We recently completely updated my son’s bedroom — a room that had a completely different purpose three years ago, before he was born, and once again needs to change because what he needs from it now is completely different from what he needed from it then.

Most importantly, he needed better storage, and I made a point of constructing something that would be flexible to him as time passes. It’s a working space.

Similarly, our kitchen has had a few different stages of evolution since we first moved in. The most recent one was to make it, too, more of a working space: everything now that gets daily use is within reach.

I noticed just this year how absurd it has been to take the kettle out of an upper cabinet every morning and replace it within every afternoon — why have we been doing this for a decade? Similarly for spatulas that have gone in and out of drawers twice daily. Now they live out. A kitchen is a working space.

As you can see, I love exposed shelving. It’s not everyone’s idea of beautiful, but it’s mine.

What are your working spaces? Send me pictures!

I Who Have Never Known Men

I just finished reading I Who Have Never Known Men by Jacqueline Harpman.

I came by this book thanks to Sonia Turcotte, who wrote of it:

“This is one of those very weird books where you don’t really know what to say about it. Where it low-key changes your life but also you can’t really recommend it to anyone. It’s understated, leaves you hanging, and is a real mindfuck. Perhaps the biggest recommendation after all.”

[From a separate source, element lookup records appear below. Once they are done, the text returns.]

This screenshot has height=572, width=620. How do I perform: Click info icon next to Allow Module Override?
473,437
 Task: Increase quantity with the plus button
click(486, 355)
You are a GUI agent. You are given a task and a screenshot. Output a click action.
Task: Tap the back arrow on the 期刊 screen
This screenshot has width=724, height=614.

I purchased a copy of the book about 30 seconds after reading just these four sentences about it and nothing else. Rare is the review written from within a clearly identified, but not yet understood, devastation. I had to know it for myself.

It’s astonishing to me that I had never heard of this book until last week. It intersects with so much that I have already read and grapples with themes common among all my reading in speculative fiction, but in a completely new — to me — way. I keep thinking that it is a perfect pairing with Earth Abides, by George Stewart. Both novels ask what humanity is without humans and without history. Both are about solitude and alienation. Both are interior narratives. Stewart’s title hints at his point, as does Harpman’s, and therein lies the most profound difference. Not just that one story is about a man, and the other about a woman — though that is a profound shift in perspective between them — but that one is about what endures and the other is about what does not.

It’s been ten minutes since I finished reading I Who Have Never Known Men, and so, like Turcotte, I am not yet able to fully articulate what this book has done to me. But I can say that I suspect it has found a place among the most important books I have ever read.

Other Things

If you haven’t looked through someone else’s window lately, you should. There is only one here but there are many other theres from which everything looks different.

How can I not fund this extravagant work of beauty, an Alphabet in Motion?

This branding work by Studio Garbett for White Bay Power Station, is lovely.

If you want to re-prime your love for Swiss design, do that here.